Document ▸
** START **

Why is the maximum sum subarray brute force O(n^2)?

The maximum subarray sum is a famous problem in computer science.

There are at least two solutions:

Brute force, find all the possible sub arrays and find the maximum.
Use a variation of Kadane's Algorithm to compute the global max while going through the first pass of the array.

In a video tutorial the author mentions the brute force method is O(n^2), reading another answer one person thinks it O(n^2) and another thinks it's O(n^3).

Is the brute force O(n^2) or O(n^3)? And more importantly can you illustrate what analysis you performed on the brute force method to know it's O(?)?

Solution

Well, it depends on how brute the force is.

** END **

What this task involves ▸ Write the next part of the maximum subarray brute-force complexity thread, starting right after its final sentence.

Given data ▸
** START **

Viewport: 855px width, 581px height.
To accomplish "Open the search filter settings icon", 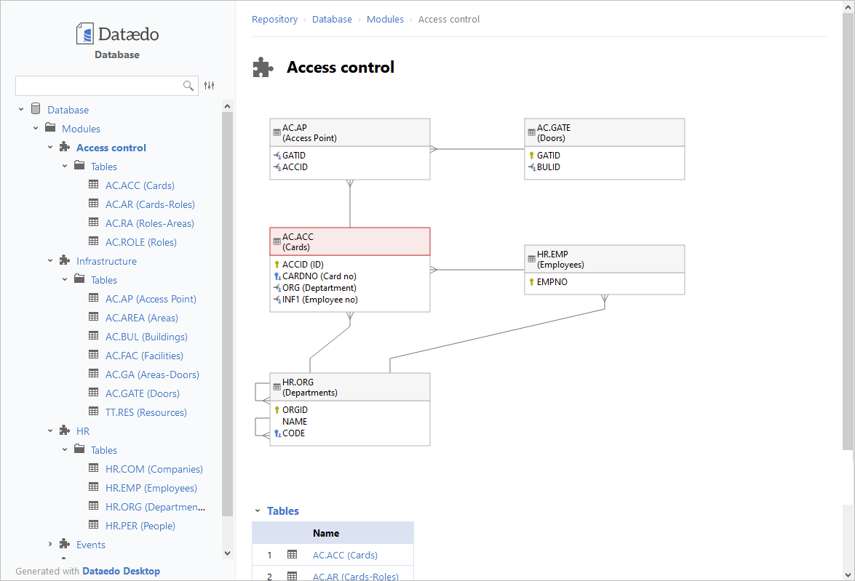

** END **

Task response ▸
If we generate all (i, j): i <= j pairs and calculate the sum between, it is O(n^3):

....
for (int i = 0; i < n; i++)
    for (int j = i; j < n; j++) {
        int sum = 0;
        for (int k = i; k <= j; k++)
            sum += a[k];
        if (sum > max)
            max = sum;
    }

If we start at all positions and calculate running sums, it is O(n^2):

....
for(int i = 0; i < n; i++) {
    int sum = 0;
    for (int j = i; j < n; j++) {
        sum += a[j];
        if (sum > max)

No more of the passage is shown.